*EXERCISE AIM*. Each line that holds the string "computer" counts once. Say how many such lines the entries have, giving the number only.

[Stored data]
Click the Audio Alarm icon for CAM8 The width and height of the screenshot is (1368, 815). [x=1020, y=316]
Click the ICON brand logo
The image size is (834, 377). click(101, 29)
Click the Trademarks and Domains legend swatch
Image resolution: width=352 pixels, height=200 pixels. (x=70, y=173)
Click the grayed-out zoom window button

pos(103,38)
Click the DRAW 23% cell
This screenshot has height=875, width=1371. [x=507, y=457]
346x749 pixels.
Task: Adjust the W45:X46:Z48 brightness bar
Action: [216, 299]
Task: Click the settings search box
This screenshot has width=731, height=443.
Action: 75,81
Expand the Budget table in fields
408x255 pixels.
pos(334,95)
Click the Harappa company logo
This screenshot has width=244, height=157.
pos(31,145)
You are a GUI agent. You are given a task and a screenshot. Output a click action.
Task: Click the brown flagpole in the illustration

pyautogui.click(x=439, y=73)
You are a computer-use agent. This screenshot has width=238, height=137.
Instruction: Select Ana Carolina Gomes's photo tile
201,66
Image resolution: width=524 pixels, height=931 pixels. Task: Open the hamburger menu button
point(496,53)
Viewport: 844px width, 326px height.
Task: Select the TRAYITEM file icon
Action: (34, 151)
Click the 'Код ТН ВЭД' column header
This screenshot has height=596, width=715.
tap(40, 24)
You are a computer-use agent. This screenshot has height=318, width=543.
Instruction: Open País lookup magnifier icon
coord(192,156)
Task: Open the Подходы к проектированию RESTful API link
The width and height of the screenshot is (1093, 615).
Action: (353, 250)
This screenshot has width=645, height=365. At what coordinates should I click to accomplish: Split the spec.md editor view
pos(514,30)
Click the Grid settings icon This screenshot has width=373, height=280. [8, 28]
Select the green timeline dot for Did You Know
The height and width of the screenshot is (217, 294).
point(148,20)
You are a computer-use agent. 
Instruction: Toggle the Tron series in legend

*EXERCISE ANSWER*. 3